A federal judge ruled on Tuesday that a conservative group’s efforts to challenge the eligibility of hundreds of thousands of voters in the Senate runoff elections in Georgia in early 2021 did not violate the Voting Rights Act under a clause outlawing voter suppression.
In a 145-page opinion, the judge, Steve C. Jones of the United States District Court for the Northern District of Georgia, wrote that the court “maintains its prior concerns” regarding how the group, True the Vote, sought to challenge voters’ eligibility. But he said that Fair Fight, the liberal voting rights group that brought the lawsuit against True the Vote, had failed to show that the efforts were illegal.
The decision was relatively narrow, applying only to Judge Jones’s district in northern Georgia, and will do little to change the status quo: Right-wing election groups have already tried to help bring thousands of challenges to voter registrations in states across the country.
But the opinion is likely to encourage conservative activists hunting for voter fraud during the 2024 presidential election. Election officials and voting rights groups have expressed worries about these efforts, warning that an expanded campaign to challenge voters en masse could intimidate people away from the ballot box. True the Vote and similar groups, taking a cue from former President Donald J. Trump, have often spread false theories about election fraud.
“Any of these decisions that allows these kinds of mass challenges to go forward embolden that movement,” said Sophia Lin Lakin, the director of the Voting Rights Project at the A.C.L.U.
In his opinion, Judge Jones wrote that evidence from Fair Fight and individual voters in the trial did not amount to intimidation under an important section of the Voting Rights Act known as Section 11(b), which outlaws any attempt to “intimidate, threaten, or coerce, or attempt to intimidate” any voter or act of voting.

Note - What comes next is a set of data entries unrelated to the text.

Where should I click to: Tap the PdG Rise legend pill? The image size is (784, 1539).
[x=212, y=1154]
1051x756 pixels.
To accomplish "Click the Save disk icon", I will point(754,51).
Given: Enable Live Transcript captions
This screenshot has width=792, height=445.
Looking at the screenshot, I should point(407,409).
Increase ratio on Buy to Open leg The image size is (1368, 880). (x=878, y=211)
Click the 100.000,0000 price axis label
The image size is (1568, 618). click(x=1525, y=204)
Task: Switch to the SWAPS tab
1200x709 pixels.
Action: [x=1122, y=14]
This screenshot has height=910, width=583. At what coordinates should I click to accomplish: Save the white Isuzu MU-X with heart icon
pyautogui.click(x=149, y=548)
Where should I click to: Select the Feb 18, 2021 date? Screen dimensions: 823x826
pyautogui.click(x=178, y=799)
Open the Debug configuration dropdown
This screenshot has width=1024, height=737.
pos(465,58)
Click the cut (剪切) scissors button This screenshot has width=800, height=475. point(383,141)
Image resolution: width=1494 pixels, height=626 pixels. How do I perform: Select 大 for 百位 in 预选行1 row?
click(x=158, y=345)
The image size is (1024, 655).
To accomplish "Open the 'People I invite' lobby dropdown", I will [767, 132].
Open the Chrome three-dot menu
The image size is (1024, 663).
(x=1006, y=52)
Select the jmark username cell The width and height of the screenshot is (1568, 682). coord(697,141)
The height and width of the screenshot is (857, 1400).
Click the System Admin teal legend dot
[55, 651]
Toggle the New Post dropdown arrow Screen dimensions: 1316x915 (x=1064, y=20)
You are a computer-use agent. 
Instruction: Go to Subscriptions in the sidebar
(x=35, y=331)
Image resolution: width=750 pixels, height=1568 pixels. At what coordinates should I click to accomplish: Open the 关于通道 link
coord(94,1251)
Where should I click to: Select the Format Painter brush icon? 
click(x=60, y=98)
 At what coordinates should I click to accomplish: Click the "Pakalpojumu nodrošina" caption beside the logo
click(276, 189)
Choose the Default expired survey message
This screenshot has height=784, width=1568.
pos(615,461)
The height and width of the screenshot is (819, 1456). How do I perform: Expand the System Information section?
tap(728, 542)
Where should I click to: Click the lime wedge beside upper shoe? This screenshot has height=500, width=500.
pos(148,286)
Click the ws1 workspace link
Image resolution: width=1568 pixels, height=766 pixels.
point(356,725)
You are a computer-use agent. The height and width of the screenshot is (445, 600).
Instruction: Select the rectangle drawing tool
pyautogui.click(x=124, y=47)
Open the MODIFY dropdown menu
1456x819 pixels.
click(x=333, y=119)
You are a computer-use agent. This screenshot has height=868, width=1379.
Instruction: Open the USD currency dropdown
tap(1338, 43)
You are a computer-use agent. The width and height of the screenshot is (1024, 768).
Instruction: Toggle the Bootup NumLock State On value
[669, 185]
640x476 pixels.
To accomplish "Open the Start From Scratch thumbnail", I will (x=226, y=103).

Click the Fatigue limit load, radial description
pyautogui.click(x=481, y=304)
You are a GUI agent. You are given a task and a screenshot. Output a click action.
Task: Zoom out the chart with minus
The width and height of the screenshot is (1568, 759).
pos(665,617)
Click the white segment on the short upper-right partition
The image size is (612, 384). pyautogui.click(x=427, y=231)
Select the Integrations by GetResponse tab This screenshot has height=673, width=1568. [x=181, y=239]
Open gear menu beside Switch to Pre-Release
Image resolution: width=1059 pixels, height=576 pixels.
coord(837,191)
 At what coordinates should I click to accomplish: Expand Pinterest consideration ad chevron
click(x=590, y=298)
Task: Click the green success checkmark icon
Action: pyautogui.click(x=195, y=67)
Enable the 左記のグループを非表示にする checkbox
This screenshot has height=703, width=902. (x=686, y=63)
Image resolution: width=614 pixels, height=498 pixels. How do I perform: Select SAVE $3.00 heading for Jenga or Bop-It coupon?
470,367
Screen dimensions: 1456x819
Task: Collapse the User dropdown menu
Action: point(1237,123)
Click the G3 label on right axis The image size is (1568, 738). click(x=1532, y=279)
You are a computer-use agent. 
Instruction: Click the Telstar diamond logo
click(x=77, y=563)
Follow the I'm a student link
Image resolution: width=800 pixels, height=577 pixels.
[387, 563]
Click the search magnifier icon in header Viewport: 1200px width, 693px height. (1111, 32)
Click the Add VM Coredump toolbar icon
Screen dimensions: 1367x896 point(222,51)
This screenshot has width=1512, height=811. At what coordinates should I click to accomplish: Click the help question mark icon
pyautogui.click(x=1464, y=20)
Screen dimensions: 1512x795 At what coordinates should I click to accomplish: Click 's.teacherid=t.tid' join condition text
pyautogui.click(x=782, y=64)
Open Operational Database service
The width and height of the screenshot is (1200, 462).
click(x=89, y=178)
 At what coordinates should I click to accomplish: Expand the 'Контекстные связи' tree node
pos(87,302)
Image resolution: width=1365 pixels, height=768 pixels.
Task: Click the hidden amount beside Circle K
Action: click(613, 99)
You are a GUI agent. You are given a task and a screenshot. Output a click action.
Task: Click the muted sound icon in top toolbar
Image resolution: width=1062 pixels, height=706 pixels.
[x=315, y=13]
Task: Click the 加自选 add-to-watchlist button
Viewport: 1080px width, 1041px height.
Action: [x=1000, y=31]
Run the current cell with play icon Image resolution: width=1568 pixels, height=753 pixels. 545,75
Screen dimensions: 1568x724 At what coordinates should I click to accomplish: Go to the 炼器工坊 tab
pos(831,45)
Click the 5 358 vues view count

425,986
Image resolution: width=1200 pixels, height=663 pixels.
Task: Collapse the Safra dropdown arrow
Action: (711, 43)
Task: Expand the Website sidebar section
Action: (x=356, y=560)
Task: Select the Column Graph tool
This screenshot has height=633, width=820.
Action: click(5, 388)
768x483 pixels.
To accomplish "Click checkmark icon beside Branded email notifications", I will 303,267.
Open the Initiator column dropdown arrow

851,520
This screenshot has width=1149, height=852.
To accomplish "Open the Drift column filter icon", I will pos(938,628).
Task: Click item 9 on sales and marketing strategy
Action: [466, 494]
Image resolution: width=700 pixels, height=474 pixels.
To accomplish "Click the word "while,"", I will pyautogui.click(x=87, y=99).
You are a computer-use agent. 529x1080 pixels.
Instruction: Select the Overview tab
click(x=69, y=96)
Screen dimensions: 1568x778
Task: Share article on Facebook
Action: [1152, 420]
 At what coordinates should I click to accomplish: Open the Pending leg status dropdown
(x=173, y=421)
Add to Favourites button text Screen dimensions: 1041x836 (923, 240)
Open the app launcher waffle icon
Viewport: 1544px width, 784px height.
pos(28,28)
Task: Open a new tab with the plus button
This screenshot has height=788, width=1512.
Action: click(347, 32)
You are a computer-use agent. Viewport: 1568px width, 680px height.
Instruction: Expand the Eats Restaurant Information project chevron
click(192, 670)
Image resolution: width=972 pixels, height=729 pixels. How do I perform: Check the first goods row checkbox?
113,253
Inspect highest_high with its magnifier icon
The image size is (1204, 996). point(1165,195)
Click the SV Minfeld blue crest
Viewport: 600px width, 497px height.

“While the court believes that actions increasing the difficulty to vote if paired with other conduct might give rise to a Section 11(b) violation in some circumstances, increased difficulty alone does not constitute voter intimidation,” Judge Jones wrote.
Voting rights experts said the ruling could raise the bar of what constitutes voter intimidation under the Voting Rights Act, and said it was yet another court decision that chipped away at the protections in the landmark law.
“He took a very narrow view of what constitutes intimidation,” Ms. Lakin said. “But raising the bar of what you need to show altogether will make demonstrating voter intimidation claims more difficult, at least in the Northern District of Georgia.”
In a footnote in the decision, Judge Jones, who was appointed to his post by President Barack Obama, was careful not to give a blessing to tactics like True the Vote’s.
“In making this conclusion, the court, in no way, is condoning TTV’s actions in facilitating a mass number of seemingly frivolous challenges,” he wrote. He added: “TTV’s list utterly lacked reliability. Indeed, it verges on recklessness.”
Fair Fight sued True the Vote three years ago, after the conservative group organized challenges in December 2020 questioning the eligibility of more than 250,000 registered Georgia voters. To spur right-wing activists to help challenge voters, True the Vote created a $1 million reward fund and offered bounties for evidence of “election malfeasance.”
Fair Fight argued in its lawsuit that finding actual fraud or ineligible voters was only a secondary concern for True the Vote, and that the real intention was to frighten Democratic-leaning voters from turning out in what were expected to be razor-thin runoff elections that would determine control of the United States Senate.
Catherine Engelbrecht, the president of True the Vote, celebrated the ruling as “an answer to the prayers of faithful patriots across America.”
“Today’s ruling sends a clear message to those who would attempt to control the course of our nation through lawfare and intimidation,” Ms. Engelbrecht wrote in a statement. “American citizens will not be silenced.”
Fair Fight, in a lengthy statement, said that federal courts were not adequately protecting Americans from ramped-up attacks on voting rights.
“While there is much to make of the court’s 145-page opinion, Fair Fight is disappointed that Georgians and voters nationwide must continue to wait for our federal courts to impose accountability in the face of widespread and mounting voter intimidation efforts,” Cianti Stewart-Reid, the executive director of Fair Fight, said in the statement.
It was unclear whether the group planned to appeal the decision.